Adam Okulicz-Kozaryn, "Cluttered writing: adjectives and adverbs in academia", Scientometrics 2013:
[H]ow do we produce readable and clean scientiﬁc writing? One of the good elements of style is to avoid adverbs and adjectives (Zinsser 2006). Adjectives and adverbs sprinkle paper with unnecessary clutter. This clutter does not convey information but distracts and has no point especially in academic writing, say, as opposed to literary prose or poetry.
If you've seen my earlier discussion of this paper ("'Clutter' in (writing about) science writing", 8/30/2013), you'll recall that Dr. O-K goes on to count adjectives and adverbs in some word lists from samples of scientific writing. He asserts that "social science" writing uses about 15% more adjectives and adverbs than "natural science" writing — although he doesn't tell us enough about his methods to dispel concerns about several likely sources of artifact — and he concludes by asking "Is there a reason that a social scientist cannot write as clearly as a natural scientist?"
In the interests of science of all kinds, I decided to devote this morning's Breakfast Experiment™ to the relations between text quality and the proportion of adjectives and adverbs.
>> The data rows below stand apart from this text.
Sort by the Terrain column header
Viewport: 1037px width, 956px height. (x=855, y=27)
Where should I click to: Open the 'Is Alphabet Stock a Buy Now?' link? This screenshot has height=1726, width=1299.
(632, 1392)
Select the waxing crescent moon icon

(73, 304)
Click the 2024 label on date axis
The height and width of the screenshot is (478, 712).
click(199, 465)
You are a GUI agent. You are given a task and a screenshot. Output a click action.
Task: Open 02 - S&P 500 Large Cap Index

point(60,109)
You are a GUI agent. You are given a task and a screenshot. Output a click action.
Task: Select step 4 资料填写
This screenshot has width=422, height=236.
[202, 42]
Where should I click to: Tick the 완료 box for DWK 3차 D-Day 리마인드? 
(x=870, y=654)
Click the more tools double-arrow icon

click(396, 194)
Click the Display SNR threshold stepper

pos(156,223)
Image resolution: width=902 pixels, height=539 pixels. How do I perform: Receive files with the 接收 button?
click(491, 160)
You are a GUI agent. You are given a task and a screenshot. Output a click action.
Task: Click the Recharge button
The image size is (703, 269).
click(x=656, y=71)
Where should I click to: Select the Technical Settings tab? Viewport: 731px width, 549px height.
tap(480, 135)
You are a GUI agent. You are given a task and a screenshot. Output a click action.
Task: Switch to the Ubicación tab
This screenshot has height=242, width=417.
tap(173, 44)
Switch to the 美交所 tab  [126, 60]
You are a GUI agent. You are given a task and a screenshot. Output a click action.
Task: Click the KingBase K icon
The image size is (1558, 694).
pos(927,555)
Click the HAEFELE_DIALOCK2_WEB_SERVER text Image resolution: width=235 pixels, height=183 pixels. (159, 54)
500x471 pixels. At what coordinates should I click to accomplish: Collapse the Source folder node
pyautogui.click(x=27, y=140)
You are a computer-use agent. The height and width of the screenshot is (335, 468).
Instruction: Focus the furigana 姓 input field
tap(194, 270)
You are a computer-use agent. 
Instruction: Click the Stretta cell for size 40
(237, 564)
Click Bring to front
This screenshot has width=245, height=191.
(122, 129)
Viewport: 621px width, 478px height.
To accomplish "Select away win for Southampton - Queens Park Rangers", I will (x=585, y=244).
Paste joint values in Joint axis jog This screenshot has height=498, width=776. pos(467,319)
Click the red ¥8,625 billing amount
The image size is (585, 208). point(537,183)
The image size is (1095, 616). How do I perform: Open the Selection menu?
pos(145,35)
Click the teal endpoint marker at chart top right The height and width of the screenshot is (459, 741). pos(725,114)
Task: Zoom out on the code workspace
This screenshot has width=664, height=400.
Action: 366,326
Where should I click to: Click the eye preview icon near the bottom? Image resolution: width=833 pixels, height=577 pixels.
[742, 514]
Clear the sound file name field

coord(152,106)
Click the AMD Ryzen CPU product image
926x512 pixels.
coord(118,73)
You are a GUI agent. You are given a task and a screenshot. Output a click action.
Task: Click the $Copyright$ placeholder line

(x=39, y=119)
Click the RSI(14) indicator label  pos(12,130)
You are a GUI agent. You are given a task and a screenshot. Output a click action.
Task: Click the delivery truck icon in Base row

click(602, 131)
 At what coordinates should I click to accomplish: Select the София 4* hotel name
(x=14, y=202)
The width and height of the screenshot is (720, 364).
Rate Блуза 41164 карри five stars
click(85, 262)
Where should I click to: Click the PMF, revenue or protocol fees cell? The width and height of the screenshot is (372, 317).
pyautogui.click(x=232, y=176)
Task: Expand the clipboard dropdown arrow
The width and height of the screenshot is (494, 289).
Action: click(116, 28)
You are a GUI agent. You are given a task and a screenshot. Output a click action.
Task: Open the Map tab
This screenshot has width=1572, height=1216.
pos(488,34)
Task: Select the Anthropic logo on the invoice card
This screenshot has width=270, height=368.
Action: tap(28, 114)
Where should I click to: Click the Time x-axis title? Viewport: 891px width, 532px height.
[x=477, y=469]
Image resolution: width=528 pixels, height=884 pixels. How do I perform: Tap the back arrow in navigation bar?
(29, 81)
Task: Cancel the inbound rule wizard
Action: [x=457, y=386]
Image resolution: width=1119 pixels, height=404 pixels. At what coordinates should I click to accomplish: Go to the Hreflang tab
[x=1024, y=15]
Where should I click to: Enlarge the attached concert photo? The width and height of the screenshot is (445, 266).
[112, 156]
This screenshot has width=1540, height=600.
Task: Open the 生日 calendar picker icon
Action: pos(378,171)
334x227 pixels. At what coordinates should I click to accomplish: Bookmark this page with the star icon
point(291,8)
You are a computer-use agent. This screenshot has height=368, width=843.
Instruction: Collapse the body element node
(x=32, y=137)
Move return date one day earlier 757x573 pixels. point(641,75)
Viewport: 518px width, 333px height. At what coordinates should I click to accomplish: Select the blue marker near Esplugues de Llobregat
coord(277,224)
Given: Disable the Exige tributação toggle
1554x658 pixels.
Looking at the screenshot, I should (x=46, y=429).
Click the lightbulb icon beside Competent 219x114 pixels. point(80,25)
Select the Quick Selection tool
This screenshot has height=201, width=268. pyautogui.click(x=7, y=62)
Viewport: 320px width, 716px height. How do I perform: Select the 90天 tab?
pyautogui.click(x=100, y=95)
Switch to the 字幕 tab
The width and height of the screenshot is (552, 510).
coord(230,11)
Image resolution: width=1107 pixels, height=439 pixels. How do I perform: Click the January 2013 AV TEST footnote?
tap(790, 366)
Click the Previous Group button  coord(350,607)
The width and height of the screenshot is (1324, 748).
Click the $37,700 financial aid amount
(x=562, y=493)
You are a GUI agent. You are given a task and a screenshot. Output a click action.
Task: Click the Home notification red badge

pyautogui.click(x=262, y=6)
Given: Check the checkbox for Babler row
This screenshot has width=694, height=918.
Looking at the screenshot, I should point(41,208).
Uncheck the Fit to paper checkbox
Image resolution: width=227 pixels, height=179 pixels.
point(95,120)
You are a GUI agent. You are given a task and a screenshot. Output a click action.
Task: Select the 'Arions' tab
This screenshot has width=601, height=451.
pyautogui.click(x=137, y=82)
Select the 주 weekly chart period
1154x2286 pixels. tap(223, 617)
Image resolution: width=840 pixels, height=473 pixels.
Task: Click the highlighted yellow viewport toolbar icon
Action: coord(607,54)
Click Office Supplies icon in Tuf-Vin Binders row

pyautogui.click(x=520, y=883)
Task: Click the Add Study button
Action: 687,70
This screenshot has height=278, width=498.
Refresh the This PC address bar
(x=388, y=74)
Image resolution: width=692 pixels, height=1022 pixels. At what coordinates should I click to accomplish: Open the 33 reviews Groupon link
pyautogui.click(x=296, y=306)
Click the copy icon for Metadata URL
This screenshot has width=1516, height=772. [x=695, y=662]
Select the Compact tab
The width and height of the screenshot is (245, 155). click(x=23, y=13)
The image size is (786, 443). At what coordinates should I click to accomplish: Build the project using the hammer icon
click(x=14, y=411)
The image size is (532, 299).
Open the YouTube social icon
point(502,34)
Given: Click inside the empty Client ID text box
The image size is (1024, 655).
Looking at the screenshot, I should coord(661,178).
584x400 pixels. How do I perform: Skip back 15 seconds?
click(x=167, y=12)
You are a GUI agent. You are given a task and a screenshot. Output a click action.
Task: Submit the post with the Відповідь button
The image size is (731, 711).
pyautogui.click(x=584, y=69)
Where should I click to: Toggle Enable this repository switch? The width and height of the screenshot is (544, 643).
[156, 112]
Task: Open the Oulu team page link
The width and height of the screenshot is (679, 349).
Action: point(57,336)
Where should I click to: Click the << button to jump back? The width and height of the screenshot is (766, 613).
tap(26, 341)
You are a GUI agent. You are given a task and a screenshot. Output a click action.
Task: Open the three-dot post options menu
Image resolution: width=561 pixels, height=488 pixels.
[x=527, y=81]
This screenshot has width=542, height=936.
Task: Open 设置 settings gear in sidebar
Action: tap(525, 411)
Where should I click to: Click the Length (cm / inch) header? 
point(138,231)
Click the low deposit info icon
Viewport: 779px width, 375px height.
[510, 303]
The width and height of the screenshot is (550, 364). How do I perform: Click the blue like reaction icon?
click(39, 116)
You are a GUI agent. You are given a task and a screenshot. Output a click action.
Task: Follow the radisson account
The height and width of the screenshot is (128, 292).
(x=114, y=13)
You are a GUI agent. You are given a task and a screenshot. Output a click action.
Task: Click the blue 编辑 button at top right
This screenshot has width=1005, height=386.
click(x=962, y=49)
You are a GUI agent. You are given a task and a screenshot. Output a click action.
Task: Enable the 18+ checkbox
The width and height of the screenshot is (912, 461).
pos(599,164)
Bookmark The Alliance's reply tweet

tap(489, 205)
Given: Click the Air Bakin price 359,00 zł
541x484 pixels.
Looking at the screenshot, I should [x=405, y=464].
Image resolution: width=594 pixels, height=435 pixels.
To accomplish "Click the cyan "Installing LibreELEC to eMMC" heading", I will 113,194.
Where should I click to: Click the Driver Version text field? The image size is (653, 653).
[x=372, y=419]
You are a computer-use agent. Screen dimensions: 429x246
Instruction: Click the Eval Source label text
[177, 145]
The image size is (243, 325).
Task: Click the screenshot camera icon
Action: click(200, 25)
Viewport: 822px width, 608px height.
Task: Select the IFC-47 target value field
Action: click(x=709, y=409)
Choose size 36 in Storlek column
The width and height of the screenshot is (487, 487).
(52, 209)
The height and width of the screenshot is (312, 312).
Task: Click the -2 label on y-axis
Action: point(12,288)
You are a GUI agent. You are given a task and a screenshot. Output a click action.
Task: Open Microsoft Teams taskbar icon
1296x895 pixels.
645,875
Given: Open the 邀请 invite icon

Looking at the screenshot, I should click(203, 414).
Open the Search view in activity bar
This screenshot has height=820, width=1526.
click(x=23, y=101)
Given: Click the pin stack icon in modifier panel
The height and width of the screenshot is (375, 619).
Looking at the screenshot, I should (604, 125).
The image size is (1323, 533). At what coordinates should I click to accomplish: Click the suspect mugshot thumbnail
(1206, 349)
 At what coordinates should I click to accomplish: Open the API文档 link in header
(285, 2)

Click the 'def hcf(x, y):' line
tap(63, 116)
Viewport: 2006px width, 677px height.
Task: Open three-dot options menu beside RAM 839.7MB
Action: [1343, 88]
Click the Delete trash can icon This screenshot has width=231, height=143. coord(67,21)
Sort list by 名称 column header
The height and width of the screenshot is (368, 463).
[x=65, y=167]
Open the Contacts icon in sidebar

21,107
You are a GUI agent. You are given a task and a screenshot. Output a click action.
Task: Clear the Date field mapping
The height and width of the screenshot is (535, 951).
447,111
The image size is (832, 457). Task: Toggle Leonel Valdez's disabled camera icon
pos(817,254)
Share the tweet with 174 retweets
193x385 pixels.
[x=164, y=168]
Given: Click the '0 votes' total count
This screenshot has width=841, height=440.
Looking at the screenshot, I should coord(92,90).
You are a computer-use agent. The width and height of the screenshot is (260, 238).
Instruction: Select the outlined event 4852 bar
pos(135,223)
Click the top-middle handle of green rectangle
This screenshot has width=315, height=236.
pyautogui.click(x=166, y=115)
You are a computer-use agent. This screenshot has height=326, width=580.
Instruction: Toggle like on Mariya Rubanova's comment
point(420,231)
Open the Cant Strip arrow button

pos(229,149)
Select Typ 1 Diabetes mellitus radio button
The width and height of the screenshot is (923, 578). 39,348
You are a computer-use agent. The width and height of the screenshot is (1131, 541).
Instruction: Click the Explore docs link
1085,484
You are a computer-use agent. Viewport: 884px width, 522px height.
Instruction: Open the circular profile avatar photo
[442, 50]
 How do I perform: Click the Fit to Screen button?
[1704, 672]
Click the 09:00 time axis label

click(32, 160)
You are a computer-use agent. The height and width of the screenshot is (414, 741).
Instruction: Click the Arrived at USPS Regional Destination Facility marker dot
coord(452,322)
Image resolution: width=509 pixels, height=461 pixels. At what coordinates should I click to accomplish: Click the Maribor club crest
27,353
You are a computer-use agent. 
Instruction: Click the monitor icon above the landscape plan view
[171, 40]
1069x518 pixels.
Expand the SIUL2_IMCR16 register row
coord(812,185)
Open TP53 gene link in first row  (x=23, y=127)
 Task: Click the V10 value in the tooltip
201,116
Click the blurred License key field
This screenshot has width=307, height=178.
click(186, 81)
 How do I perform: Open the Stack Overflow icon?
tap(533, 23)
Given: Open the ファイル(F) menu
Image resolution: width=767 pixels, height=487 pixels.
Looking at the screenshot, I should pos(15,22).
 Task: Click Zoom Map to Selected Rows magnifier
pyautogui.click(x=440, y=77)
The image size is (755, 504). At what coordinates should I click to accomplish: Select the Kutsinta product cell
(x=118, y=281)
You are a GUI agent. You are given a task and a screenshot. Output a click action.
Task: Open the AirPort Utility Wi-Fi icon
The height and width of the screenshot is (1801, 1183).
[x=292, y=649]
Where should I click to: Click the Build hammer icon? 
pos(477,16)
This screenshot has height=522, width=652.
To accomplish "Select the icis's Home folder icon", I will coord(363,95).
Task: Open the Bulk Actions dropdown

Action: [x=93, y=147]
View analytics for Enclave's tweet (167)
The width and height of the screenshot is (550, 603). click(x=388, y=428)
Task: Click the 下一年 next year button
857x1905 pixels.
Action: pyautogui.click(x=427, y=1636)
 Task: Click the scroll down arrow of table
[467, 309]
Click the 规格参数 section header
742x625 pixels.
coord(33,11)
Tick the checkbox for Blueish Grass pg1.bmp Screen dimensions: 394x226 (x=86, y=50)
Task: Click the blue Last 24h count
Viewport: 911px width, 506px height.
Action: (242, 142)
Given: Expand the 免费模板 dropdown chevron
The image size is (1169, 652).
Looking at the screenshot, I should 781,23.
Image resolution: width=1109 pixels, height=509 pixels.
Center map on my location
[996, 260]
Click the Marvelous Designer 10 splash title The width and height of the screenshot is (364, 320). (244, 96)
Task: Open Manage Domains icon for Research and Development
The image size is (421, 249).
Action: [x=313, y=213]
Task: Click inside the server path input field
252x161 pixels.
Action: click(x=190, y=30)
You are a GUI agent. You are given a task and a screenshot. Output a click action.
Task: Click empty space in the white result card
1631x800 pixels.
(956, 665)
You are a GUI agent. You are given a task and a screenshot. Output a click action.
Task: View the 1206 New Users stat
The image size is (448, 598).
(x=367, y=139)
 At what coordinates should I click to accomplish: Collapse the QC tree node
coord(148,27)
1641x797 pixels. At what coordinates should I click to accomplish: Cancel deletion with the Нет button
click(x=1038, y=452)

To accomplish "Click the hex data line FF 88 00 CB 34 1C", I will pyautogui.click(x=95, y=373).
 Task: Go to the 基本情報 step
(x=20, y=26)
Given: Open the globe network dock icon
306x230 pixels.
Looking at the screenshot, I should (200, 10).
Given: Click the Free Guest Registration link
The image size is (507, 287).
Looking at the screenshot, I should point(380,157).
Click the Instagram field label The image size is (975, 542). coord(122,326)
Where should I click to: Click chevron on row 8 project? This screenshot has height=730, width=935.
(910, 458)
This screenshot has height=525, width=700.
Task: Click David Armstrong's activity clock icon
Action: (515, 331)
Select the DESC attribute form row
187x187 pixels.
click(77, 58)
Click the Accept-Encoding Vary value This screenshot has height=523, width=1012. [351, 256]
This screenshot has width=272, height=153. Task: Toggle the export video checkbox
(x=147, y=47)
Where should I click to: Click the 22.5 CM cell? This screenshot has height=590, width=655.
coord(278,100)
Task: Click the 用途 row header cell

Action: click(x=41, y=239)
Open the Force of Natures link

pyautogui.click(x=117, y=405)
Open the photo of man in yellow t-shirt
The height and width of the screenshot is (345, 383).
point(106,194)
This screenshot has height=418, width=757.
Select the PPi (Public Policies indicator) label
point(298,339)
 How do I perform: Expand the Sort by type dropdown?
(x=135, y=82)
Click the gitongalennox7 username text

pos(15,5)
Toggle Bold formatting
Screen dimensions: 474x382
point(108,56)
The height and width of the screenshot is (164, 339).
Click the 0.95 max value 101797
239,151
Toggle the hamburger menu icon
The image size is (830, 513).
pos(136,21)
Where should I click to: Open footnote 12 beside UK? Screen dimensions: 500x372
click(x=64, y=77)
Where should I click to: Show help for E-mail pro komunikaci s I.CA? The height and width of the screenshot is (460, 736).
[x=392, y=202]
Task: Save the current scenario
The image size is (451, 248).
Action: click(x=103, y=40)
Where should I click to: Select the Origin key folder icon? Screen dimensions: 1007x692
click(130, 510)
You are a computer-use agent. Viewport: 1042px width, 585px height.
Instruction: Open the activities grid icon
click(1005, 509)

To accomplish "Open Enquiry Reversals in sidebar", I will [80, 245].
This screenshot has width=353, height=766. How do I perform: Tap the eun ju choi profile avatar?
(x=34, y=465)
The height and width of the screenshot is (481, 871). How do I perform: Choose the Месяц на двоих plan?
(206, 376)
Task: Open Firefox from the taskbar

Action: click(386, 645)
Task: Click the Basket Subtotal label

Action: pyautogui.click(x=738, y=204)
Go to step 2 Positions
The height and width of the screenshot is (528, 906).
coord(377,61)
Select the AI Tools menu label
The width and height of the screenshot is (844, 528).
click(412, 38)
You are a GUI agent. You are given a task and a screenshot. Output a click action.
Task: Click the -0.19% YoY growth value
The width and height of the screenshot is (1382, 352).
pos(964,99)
I wrote a python script using NLTK to calculate the proportions of various parts of speech in a document; and then I tried this script out on samples of various sorts of writing. Here's some of what I found.
To start with, I decided to try some really cluttered prose, prose that is not at all "readable and clean": Edward Bulwer-Lytton's Paul Clifford. Wikipedia tells us that this novel is considered to represent 'the archetypal example of a florid, melodramatic style of fiction writing'". Its first sentence:
It was a dark and stormy night; the rain fell in torrents, except at occasional intervals, when it was checked by a violent gust of wind which swept up the streets (for it is in London that our scene lies), rattling along the house-tops, and fiercely agitating the scanty flame of the lamps that struggled against the darkness.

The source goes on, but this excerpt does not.